Pencak: Gereguleerde bewegingen in bepaalde variaties en combinaties op een vloeiende, bijna sierlijke wijze uitgevoerd.

Silat: Het gevecht met de toepassing van Pencak.

De mening dat Pencak Silat een dans vorm is en dat beide woorden het zelfde betekenen is volkomen onjuist. Deze gedachte wordt waarschijnlijk veroorzaakt door het feit dat beide onderdelen apart beoefend kunnen worden.
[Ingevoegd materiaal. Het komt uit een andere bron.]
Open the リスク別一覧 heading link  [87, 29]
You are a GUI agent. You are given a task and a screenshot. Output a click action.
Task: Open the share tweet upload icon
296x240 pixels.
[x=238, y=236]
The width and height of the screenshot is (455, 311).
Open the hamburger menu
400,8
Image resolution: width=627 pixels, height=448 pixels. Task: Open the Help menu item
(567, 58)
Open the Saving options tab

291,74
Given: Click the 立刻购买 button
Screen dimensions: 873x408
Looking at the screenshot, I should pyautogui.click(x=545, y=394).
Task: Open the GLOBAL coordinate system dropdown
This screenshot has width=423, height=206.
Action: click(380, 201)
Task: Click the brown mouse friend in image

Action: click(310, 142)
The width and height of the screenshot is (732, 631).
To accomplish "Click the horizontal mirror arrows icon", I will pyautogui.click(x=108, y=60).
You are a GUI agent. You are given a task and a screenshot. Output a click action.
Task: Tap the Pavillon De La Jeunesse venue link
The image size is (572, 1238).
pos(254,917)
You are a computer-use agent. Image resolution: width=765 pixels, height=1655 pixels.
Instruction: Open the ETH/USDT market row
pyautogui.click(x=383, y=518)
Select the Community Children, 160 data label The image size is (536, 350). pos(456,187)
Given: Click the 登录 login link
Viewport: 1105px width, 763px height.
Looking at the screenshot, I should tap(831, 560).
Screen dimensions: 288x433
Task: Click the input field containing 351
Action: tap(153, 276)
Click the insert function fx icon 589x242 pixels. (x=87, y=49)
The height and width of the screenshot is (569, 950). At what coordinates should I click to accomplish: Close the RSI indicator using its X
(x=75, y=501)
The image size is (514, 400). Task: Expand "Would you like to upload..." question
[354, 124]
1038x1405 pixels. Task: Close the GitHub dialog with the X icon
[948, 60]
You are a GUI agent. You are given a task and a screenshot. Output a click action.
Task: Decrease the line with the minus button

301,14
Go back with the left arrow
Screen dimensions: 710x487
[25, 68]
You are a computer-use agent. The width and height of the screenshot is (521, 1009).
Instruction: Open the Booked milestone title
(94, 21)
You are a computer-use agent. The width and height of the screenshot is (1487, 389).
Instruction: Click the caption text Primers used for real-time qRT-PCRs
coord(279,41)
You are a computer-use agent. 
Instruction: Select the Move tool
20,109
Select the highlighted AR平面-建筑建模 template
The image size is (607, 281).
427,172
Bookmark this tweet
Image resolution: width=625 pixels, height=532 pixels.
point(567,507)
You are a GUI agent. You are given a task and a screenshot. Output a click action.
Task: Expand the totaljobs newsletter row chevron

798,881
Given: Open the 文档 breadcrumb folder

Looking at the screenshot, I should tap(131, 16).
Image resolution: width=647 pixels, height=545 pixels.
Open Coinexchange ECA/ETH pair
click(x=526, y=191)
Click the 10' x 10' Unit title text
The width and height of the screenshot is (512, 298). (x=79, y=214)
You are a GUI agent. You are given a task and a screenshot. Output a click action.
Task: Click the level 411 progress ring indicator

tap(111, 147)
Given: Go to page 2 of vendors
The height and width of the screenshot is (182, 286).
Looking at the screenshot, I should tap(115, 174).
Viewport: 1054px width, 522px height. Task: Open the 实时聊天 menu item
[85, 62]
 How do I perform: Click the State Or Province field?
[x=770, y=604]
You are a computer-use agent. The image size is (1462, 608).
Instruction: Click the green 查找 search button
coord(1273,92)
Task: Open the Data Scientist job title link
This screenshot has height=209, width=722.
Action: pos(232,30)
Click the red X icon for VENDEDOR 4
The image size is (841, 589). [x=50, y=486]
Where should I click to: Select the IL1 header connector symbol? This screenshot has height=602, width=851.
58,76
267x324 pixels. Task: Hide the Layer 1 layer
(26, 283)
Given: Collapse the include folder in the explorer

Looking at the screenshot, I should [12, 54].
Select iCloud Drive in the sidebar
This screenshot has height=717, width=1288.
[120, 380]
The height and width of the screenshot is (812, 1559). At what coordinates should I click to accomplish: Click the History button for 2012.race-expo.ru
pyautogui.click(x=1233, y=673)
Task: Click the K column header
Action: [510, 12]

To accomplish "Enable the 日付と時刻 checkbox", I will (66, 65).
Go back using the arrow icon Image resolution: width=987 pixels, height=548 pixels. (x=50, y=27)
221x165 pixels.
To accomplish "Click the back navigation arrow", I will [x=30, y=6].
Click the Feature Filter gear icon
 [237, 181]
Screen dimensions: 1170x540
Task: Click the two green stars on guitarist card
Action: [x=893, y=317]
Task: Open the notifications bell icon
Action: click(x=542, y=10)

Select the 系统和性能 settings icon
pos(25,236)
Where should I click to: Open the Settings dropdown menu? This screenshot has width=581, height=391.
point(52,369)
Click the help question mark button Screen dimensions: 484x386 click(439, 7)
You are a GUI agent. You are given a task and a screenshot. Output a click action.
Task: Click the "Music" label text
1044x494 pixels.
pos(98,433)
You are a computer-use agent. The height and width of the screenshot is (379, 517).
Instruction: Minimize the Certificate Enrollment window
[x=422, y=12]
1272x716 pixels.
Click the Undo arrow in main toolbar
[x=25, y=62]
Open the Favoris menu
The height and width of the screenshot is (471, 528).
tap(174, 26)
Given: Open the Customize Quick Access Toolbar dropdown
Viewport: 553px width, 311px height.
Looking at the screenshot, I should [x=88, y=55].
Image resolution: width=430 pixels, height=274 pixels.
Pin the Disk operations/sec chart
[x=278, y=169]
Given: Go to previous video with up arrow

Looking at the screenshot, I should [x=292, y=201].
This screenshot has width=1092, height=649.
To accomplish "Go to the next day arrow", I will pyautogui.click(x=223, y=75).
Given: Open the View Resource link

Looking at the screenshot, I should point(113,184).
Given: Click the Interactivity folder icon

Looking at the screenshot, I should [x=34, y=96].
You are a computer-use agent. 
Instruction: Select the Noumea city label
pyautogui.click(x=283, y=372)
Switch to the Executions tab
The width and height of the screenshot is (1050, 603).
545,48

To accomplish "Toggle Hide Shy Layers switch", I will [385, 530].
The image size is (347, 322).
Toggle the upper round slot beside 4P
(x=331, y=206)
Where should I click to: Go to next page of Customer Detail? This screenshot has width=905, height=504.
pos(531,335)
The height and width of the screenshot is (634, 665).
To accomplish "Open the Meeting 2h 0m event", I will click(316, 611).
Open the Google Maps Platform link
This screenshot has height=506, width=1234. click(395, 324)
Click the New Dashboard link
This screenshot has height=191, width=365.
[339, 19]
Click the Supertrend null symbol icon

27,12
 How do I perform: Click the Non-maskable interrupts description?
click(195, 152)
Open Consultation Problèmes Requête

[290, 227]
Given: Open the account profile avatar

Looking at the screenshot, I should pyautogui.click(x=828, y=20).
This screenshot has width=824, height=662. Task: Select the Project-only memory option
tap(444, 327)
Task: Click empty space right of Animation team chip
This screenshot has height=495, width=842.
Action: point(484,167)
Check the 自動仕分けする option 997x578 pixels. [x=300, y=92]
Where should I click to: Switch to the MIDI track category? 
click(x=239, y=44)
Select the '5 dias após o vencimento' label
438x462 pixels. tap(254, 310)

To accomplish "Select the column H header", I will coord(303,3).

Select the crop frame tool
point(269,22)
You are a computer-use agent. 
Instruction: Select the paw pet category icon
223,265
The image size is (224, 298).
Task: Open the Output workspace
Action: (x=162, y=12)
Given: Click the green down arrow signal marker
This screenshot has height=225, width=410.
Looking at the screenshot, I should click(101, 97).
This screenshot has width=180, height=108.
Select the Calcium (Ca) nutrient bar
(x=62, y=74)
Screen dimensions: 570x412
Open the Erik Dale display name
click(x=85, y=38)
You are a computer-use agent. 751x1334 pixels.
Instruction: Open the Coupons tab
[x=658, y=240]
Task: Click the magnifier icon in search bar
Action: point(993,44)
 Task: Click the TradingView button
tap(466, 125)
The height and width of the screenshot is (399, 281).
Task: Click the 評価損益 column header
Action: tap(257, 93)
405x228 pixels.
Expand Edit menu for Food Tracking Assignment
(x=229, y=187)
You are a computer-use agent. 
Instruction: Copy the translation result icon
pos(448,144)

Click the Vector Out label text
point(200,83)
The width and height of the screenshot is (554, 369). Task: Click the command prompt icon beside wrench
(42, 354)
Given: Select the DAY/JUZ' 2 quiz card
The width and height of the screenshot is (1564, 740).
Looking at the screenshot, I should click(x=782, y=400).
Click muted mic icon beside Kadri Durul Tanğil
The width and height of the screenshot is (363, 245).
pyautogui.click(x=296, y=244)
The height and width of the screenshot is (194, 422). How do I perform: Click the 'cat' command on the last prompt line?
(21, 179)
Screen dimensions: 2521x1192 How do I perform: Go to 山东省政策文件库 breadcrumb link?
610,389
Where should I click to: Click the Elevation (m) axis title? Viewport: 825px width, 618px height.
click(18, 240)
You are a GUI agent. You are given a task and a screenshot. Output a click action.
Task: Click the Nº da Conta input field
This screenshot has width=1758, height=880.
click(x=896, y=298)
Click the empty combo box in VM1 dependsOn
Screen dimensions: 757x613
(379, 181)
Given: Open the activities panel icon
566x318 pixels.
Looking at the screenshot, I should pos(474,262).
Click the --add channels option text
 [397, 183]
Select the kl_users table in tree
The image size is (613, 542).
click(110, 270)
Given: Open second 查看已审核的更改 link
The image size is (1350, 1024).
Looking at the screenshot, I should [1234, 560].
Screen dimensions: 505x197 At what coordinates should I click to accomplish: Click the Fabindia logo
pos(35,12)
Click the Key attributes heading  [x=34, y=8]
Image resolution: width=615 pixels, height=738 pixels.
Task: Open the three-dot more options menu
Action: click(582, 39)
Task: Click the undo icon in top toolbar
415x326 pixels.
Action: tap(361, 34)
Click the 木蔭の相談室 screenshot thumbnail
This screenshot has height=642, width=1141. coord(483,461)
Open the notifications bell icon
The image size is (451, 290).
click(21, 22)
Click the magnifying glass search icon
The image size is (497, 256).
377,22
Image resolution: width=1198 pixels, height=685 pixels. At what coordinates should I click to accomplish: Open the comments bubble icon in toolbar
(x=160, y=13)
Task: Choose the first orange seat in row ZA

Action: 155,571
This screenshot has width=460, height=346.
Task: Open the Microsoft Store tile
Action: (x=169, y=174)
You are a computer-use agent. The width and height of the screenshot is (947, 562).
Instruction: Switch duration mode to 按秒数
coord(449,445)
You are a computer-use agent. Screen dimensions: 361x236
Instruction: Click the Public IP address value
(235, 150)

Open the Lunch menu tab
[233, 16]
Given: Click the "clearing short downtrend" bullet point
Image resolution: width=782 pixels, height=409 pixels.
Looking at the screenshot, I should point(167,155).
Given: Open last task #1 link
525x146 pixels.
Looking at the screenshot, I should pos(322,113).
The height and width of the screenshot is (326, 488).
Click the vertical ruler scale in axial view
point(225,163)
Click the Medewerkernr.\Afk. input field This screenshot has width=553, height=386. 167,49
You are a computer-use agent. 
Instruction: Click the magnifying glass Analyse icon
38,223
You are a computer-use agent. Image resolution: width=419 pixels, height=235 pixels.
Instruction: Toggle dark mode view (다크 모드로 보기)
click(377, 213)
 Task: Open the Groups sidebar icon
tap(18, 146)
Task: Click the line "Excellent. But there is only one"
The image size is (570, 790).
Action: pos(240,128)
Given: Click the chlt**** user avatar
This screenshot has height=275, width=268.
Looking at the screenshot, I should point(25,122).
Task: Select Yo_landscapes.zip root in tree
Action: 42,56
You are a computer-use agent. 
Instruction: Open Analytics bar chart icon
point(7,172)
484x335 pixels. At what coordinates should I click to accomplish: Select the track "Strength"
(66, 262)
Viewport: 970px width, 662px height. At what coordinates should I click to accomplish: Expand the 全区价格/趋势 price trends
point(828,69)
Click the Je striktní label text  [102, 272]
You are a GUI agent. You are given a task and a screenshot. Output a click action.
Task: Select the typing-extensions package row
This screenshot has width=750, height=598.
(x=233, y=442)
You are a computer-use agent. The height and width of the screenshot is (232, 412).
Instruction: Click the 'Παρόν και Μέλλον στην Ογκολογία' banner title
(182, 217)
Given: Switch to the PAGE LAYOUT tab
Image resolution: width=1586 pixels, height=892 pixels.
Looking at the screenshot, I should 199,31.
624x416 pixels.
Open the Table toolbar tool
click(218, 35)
Pencak wordt beoefend als een zorgvuldig gecontroleerde oefening, het kan alleen of met partner gedaan worden. Het is net zo min een dans als een correct Japans uitgevoerde Kata. En het feit dat Pencak op muziek, bij festivals en bruiloft ceremonieen er sierlijk uitziet maakt de verwarring nog groter.

Silat uitgevoerd tegen een tegenstander laat er echter geen twijfel over mogenlijk dat we hier met een gevechtskunst te maken hebben. Het verschil is dat Silat vele malen sneller word uitgevoerd met een complete vrijheid van actie.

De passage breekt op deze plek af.